## [TASK REQUIREMENTS]
Starting at the line where "Revoke the role" occurs, reproduce each line through the end of the entries below exactly. Omit every picture.
============
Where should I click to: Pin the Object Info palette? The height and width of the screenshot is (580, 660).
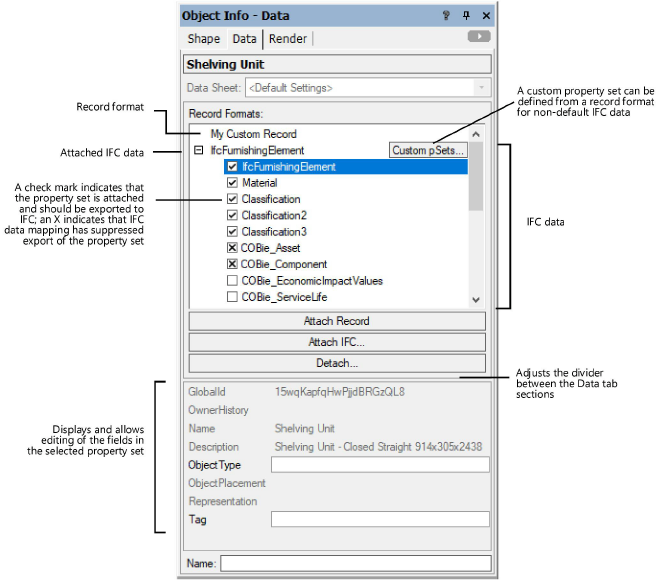(x=466, y=16)
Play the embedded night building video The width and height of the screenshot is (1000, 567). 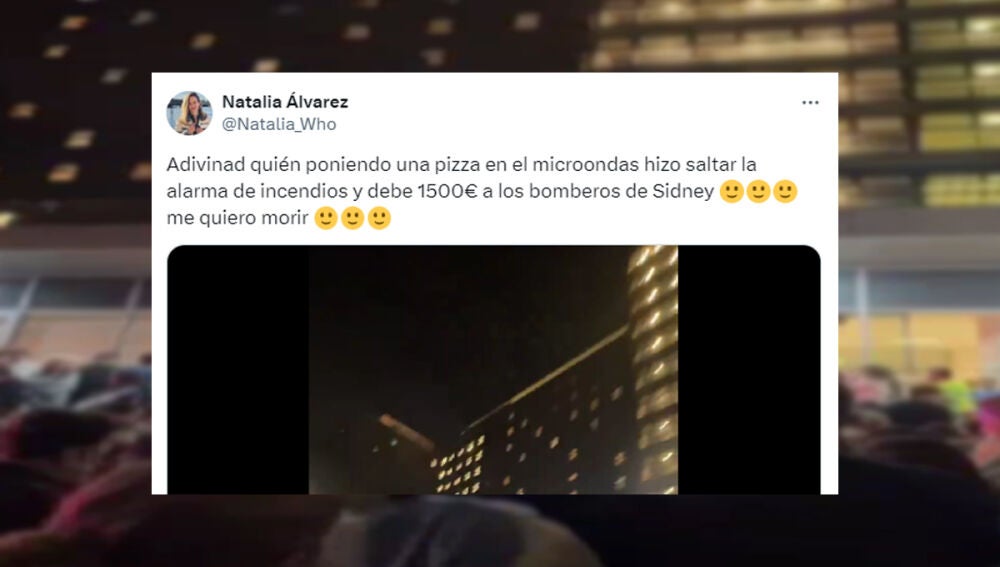pos(494,369)
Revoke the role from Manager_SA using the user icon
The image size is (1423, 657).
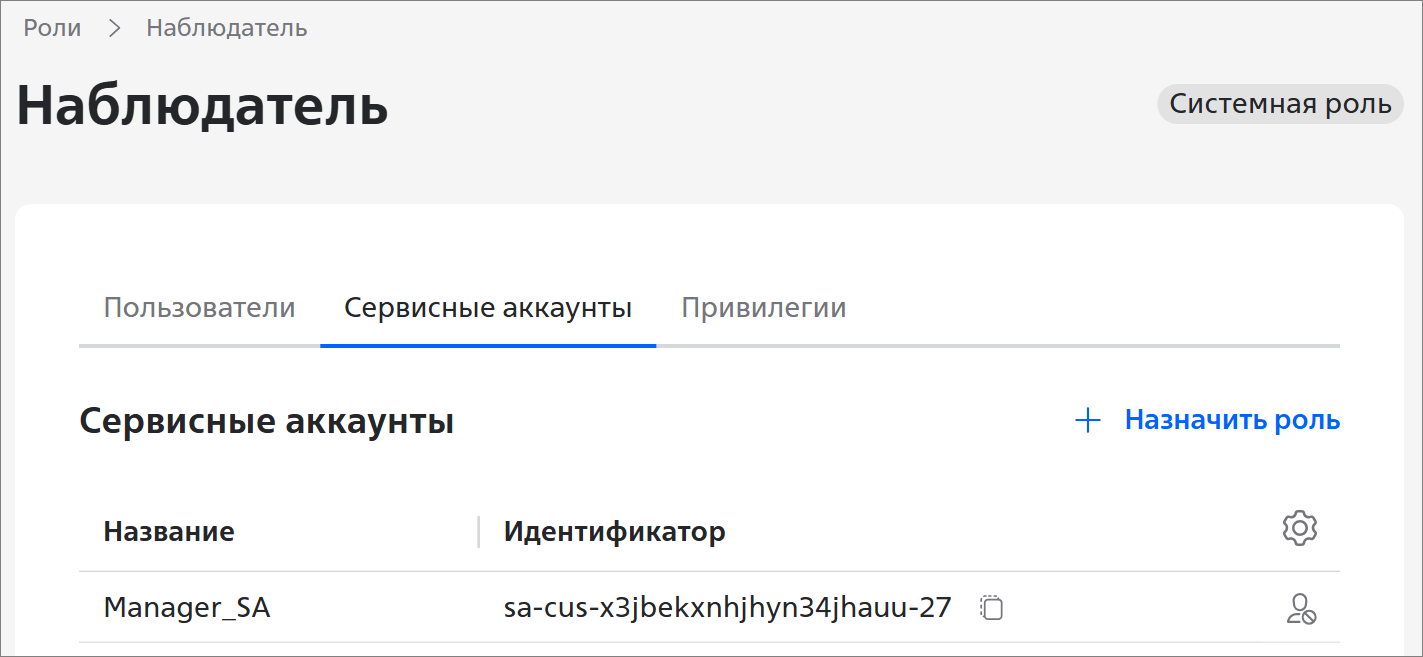click(1300, 608)
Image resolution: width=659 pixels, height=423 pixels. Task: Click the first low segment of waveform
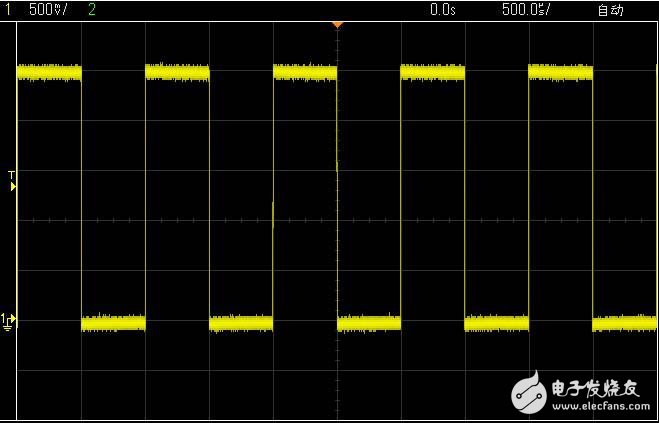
============
## [RESPONSE TO THIS TASK]
Revoke the role from Manager_SA using the user icon
The image size is (1423, 657).
click(1300, 608)
Image resolution: width=659 pixels, height=423 pixels. Task: Click the first low segment of waveform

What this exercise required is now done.